Reproduce each of the rows below word for word, in the same order.

_Supplied material_
* * * * * * *

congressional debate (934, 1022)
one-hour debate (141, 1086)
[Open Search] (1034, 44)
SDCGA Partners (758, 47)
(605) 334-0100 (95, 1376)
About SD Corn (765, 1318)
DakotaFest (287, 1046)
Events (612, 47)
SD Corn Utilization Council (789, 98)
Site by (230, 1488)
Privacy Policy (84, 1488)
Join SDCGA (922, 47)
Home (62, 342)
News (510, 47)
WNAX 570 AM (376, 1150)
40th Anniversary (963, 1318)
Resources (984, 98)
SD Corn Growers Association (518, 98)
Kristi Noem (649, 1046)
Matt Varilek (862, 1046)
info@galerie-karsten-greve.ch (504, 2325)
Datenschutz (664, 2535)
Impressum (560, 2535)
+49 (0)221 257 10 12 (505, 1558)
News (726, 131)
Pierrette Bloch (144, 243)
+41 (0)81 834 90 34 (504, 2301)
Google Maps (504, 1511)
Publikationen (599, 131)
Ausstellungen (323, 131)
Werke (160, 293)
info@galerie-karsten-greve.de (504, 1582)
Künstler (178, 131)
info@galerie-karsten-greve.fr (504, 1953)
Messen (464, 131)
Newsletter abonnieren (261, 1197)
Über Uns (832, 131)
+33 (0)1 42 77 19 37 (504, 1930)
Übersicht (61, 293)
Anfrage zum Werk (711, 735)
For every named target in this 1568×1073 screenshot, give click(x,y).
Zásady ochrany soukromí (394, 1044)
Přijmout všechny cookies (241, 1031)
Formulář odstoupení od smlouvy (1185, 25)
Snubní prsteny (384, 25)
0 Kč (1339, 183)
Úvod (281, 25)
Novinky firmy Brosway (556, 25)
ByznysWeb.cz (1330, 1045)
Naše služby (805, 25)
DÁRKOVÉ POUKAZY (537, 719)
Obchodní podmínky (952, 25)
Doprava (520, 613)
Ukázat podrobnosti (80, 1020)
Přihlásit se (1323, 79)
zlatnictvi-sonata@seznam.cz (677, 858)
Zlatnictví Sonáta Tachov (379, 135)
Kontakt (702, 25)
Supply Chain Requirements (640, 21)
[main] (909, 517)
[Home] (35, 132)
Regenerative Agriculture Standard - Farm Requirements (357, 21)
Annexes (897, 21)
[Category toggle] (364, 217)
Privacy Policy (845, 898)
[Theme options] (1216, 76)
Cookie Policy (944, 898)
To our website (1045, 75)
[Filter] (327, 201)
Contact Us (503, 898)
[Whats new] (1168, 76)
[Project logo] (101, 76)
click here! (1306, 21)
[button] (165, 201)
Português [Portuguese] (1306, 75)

* * * * * * *

_Finished exercise_
congressional debate (934, 1022)
one-hour debate (141, 1086)
[Open Search] (1034, 44)
SDCGA Partners (758, 47)
(605) 334-0100 (95, 1376)
About SD Corn (765, 1318)
DakotaFest (287, 1046)
Events (612, 47)
SD Corn Utilization Council (789, 98)
Site by (230, 1488)
Privacy Policy (84, 1488)
Join SDCGA (922, 47)
Home (62, 342)
News (510, 47)
WNAX 570 AM (376, 1150)
40th Anniversary (963, 1318)
Resources (984, 98)
SD Corn Growers Association (518, 98)
Kristi Noem (649, 1046)
Matt Varilek (862, 1046)
info@galerie-karsten-greve.ch (504, 2325)
Datenschutz (664, 2535)
Impressum (560, 2535)
+49 (0)221 257 10 12 (505, 1558)
News (726, 131)
Pierrette Bloch (144, 243)
+41 (0)81 834 90 34 (504, 2301)
Google Maps (504, 1511)
Publikationen (599, 131)
Ausstellungen (323, 131)
Werke (160, 293)
info@galerie-karsten-greve.de (504, 1582)
Künstler (178, 131)
info@galerie-karsten-greve.fr (504, 1953)
Messen (464, 131)
Newsletter abonnieren (261, 1197)
Über Uns (832, 131)
+33 (0)1 42 77 19 37 (504, 1930)
Übersicht (61, 293)
Anfrage zum Werk (711, 735)
For every named target in this 1568×1073 screenshot, give click(x,y).
Zásady ochrany soukromí (394, 1044)
Přijmout všechny cookies (241, 1031)
Formulář odstoupení od smlouvy (1185, 25)
Snubní prsteny (384, 25)
0 Kč (1339, 183)
Úvod (281, 25)
Novinky firmy Brosway (556, 25)
ByznysWeb.cz (1330, 1045)
Naše služby (805, 25)
DÁRKOVÉ POUKAZY (537, 719)
Obchodní podmínky (952, 25)
Doprava (520, 613)
Ukázat podrobnosti (80, 1020)
Přihlásit se (1323, 79)
zlatnictvi-sonata@seznam.cz (677, 858)
Zlatnictví Sonáta Tachov (379, 135)
Kontakt (702, 25)
Supply Chain Requirements (640, 21)
[main] (909, 517)
[Home] (35, 132)
Regenerative Agriculture Standard - Farm Requirements (357, 21)
Annexes (897, 21)
[Category toggle] (364, 217)
Privacy Policy (845, 898)
[Theme options] (1216, 76)
Cookie Policy (944, 898)
To our website (1045, 75)
[Filter] (327, 201)
Contact Us (503, 898)
[Whats new] (1168, 76)
[Project logo] (101, 76)
click here! (1306, 21)
[button] (165, 201)
Português [Portuguese] (1306, 75)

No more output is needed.